Dauricine Overcomes Osimertinib Resistance in Lung Cancer by Inducing Ferroptosis via Stabilizing SAT1

Affiliations

Dauricine Overcomes Osimertinib Resistance in Lung Cancer by Inducing Ferroptosis via Stabilizing SAT1

Biying Men et al. Cancer Sci. 2025 Aug.

Abstract

Osimertinib is a third-generation EGFR tyrosine kinase inhibitor (TKI) widely used to treat advanced nonsmall cell lung cancer (NSCLC) with EGFR mutations. However, resistance to osimertinib frequently develops, limiting its long-term effectiveness. In this study, we used osimertinib-resistant lung cancer cell lines and lung cancer patient-derived organoids to demonstrate the potential of dauricine, a bioactive compound derived from menispermum dauricum, to overcome osimertinib resistance in lung cancer cells. Mechanistic studies reveal that dauricine, when combined with osimertinib, efficiently induces ferroptosis in resistant lung cancer cells.
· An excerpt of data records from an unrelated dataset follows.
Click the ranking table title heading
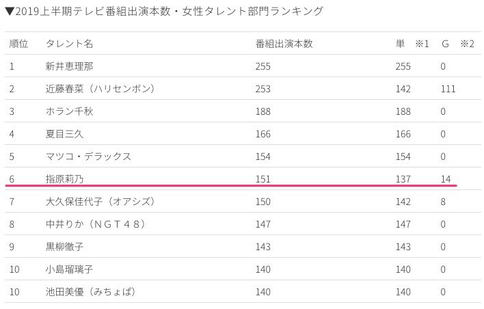This screenshot has height=309, width=484. pyautogui.click(x=164, y=12)
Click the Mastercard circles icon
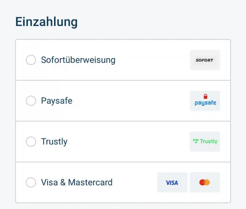The height and width of the screenshot is (209, 246). (x=205, y=183)
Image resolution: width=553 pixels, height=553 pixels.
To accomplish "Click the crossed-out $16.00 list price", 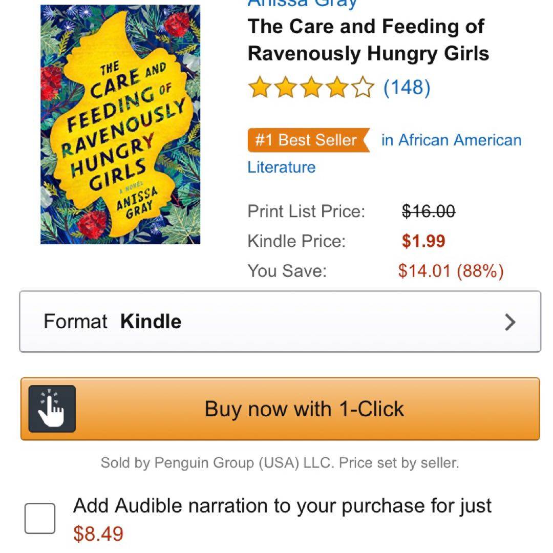I will 429,211.
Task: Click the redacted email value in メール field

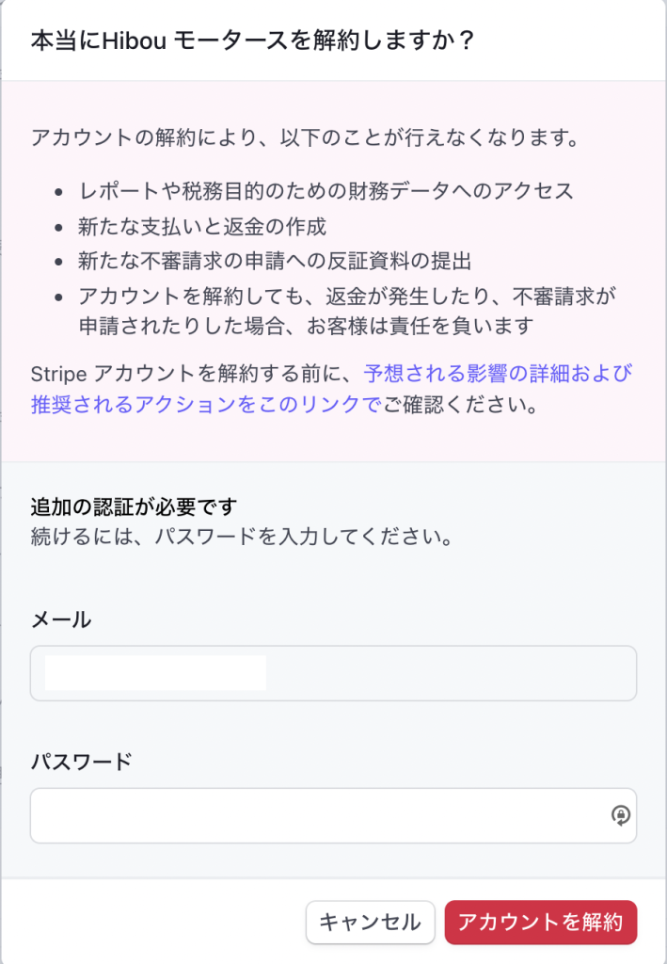Action: click(155, 674)
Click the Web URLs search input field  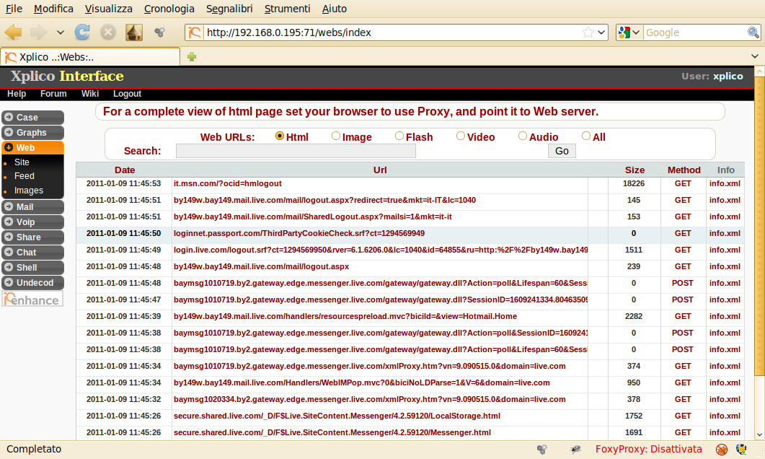click(296, 151)
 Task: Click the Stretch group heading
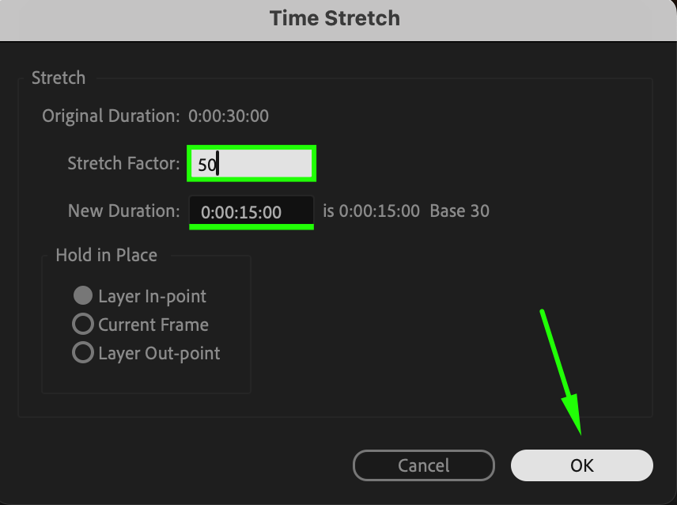tap(59, 78)
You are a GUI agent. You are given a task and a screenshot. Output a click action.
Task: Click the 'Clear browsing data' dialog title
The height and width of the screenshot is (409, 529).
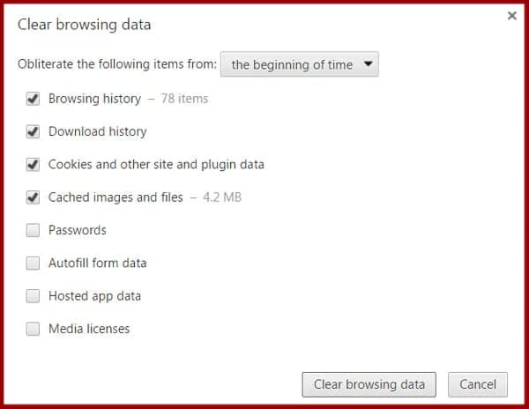click(x=84, y=25)
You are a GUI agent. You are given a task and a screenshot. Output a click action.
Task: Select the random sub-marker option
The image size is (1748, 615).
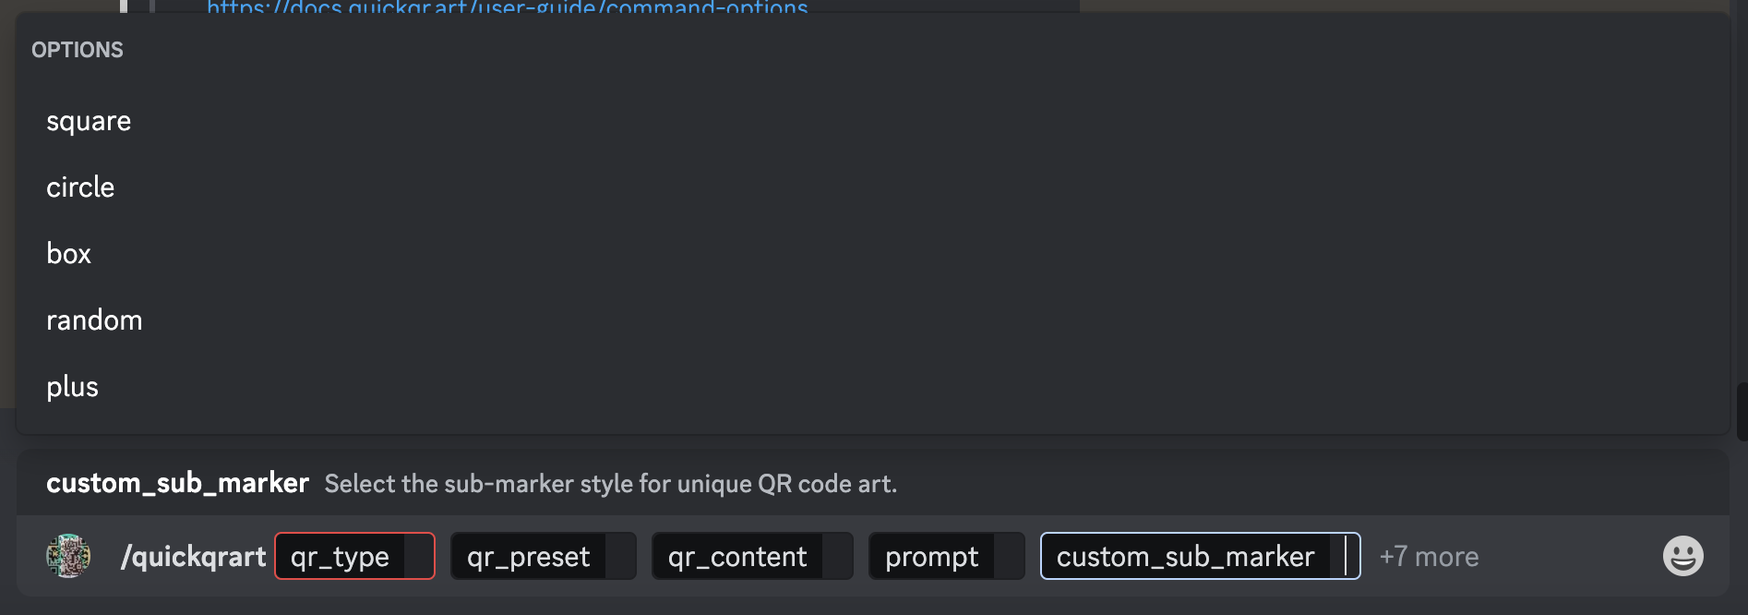[94, 320]
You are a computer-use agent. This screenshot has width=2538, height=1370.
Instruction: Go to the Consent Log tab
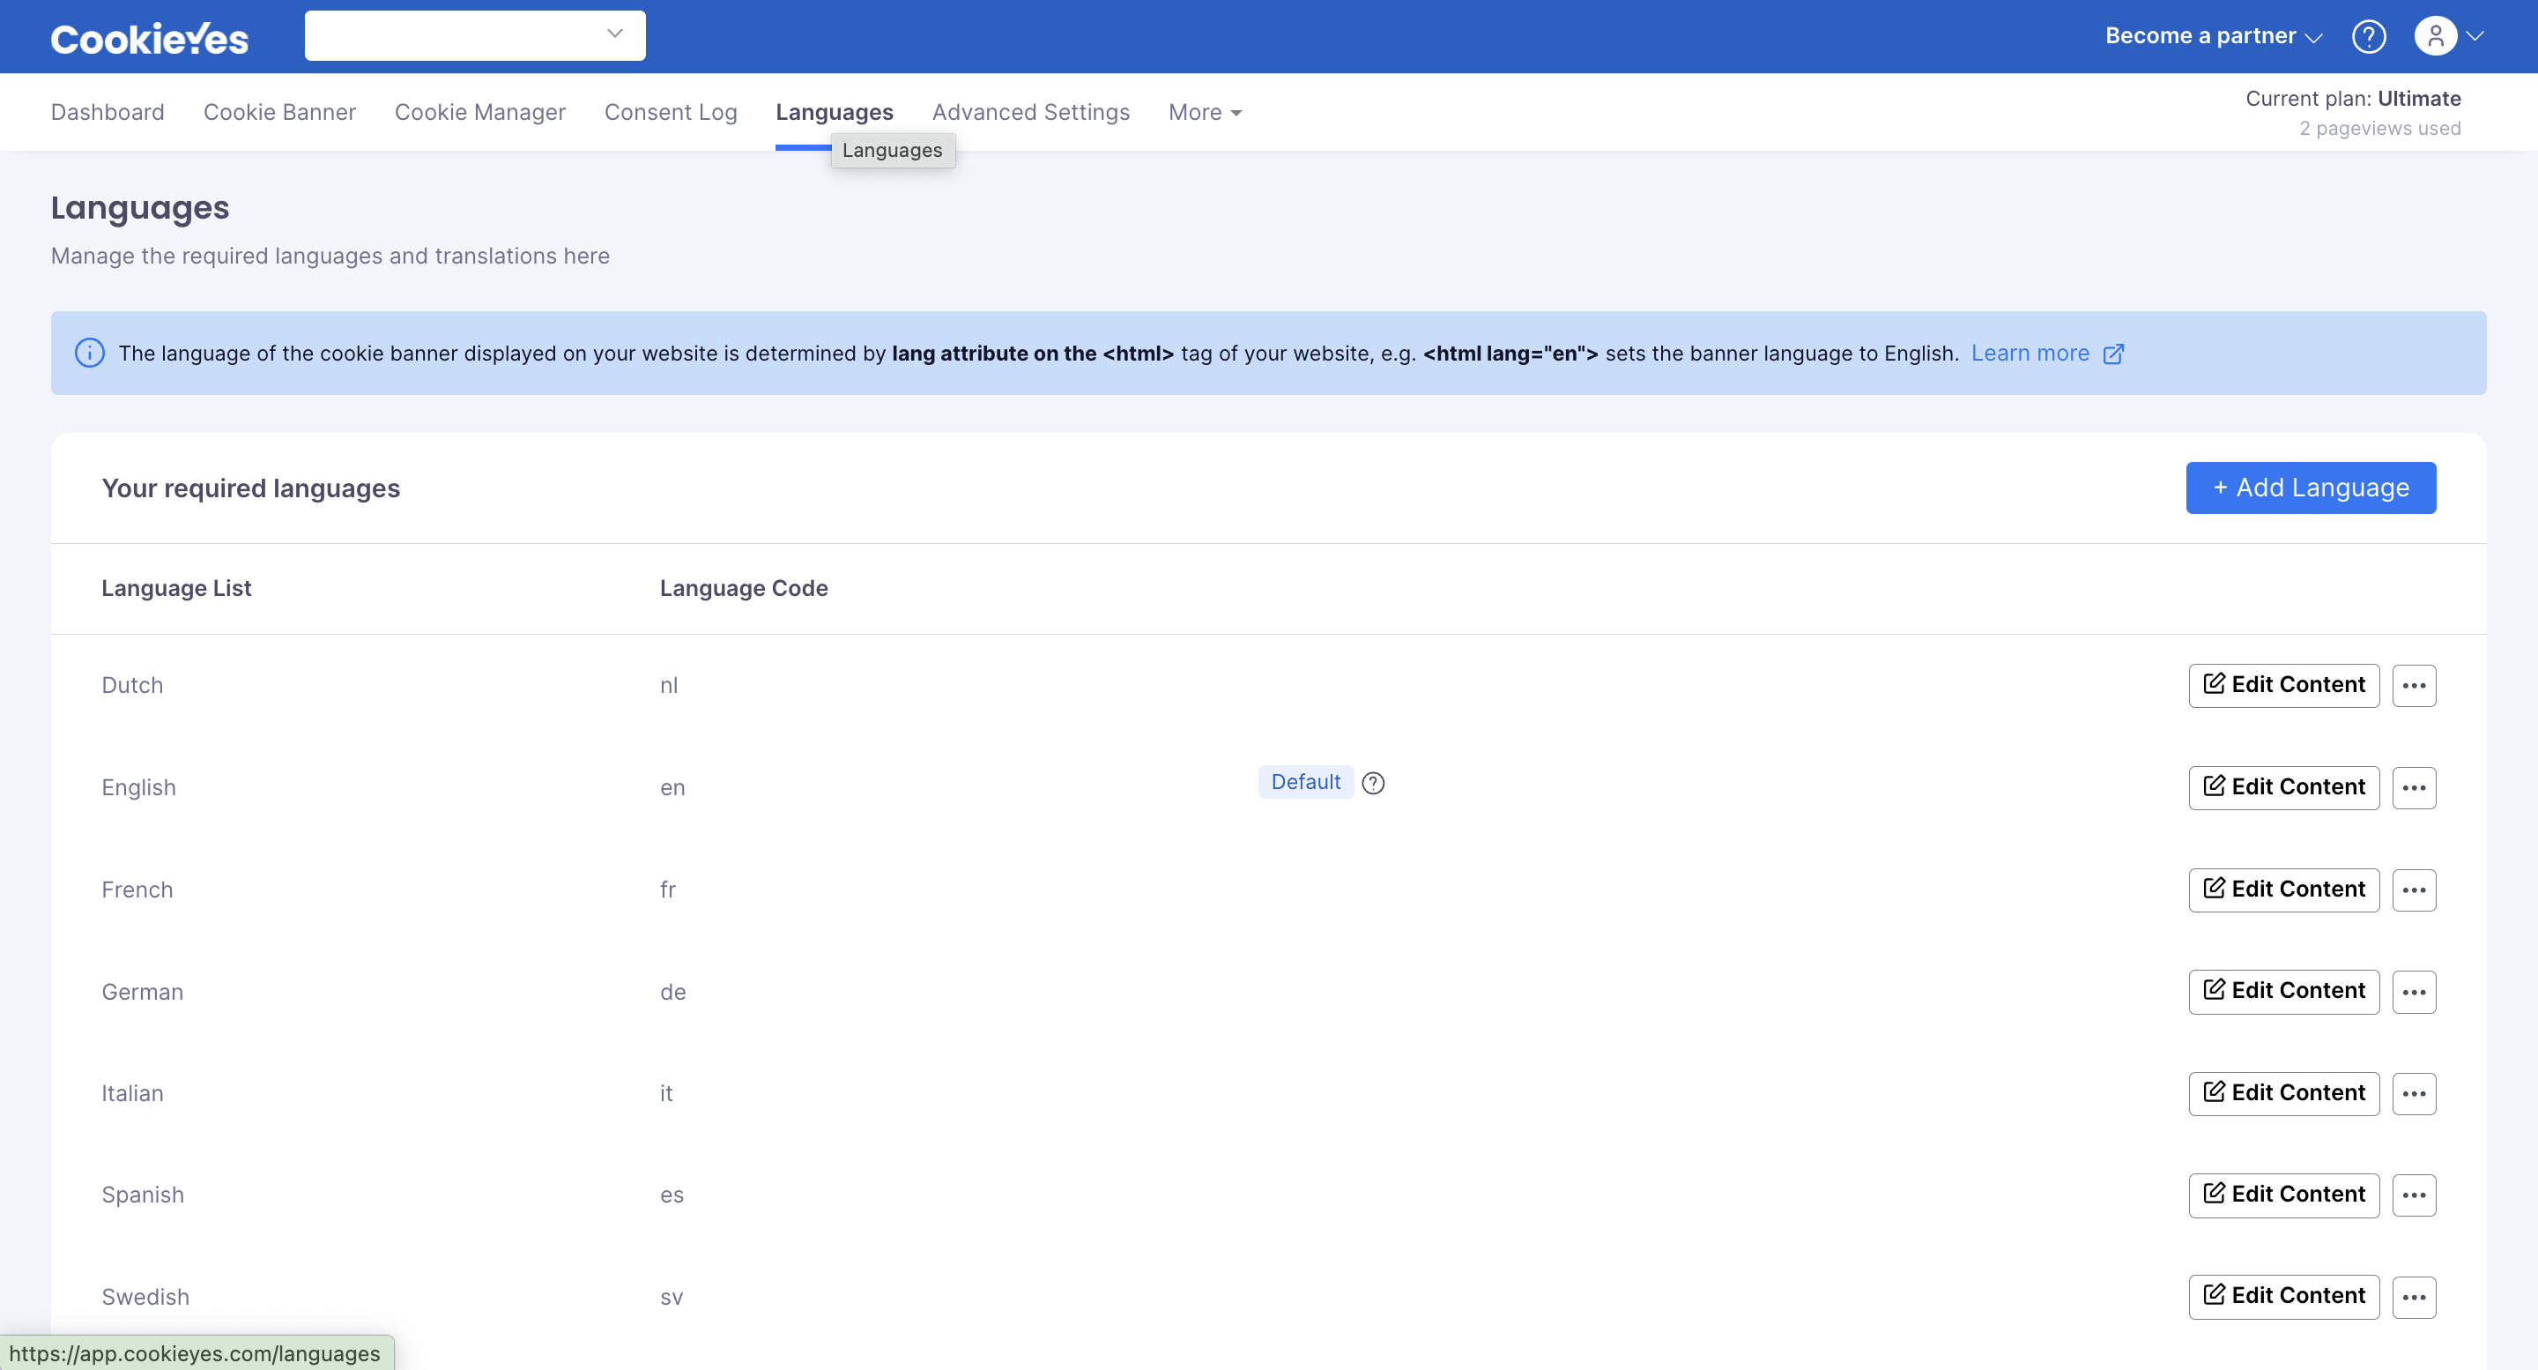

Notably, RNA interference and pharmacological inhibition assays identify SAT1, a key enzyme involved in polyamine metabolism and oxidative stress regulation, as a critical mediator of the synergistic effects observed with the dauricine-osimertinib combination therapy. Furthermore, we show that dauricine can directly interact with and stabilize SAT1 to enhance its activity. In vivo, when administered with osimertinib, dauricine significantly suppresses tumor growth in osimertinib-resistant lung cancer models. These findings provide novel insights into the role of SAT1 in overcoming osimertinib resistance and suggest that combining dauricine with osimertinib could be a promising therapeutic strategy to improve the efficacy of EGFR-TKI therapy in resistant NSCLC.

Keywords: EGFR‐TKIs resistance; NSCLC; dauricine; ferroptosis; osimertinib; spermidine/spermine N1‐acetyltransferase 1.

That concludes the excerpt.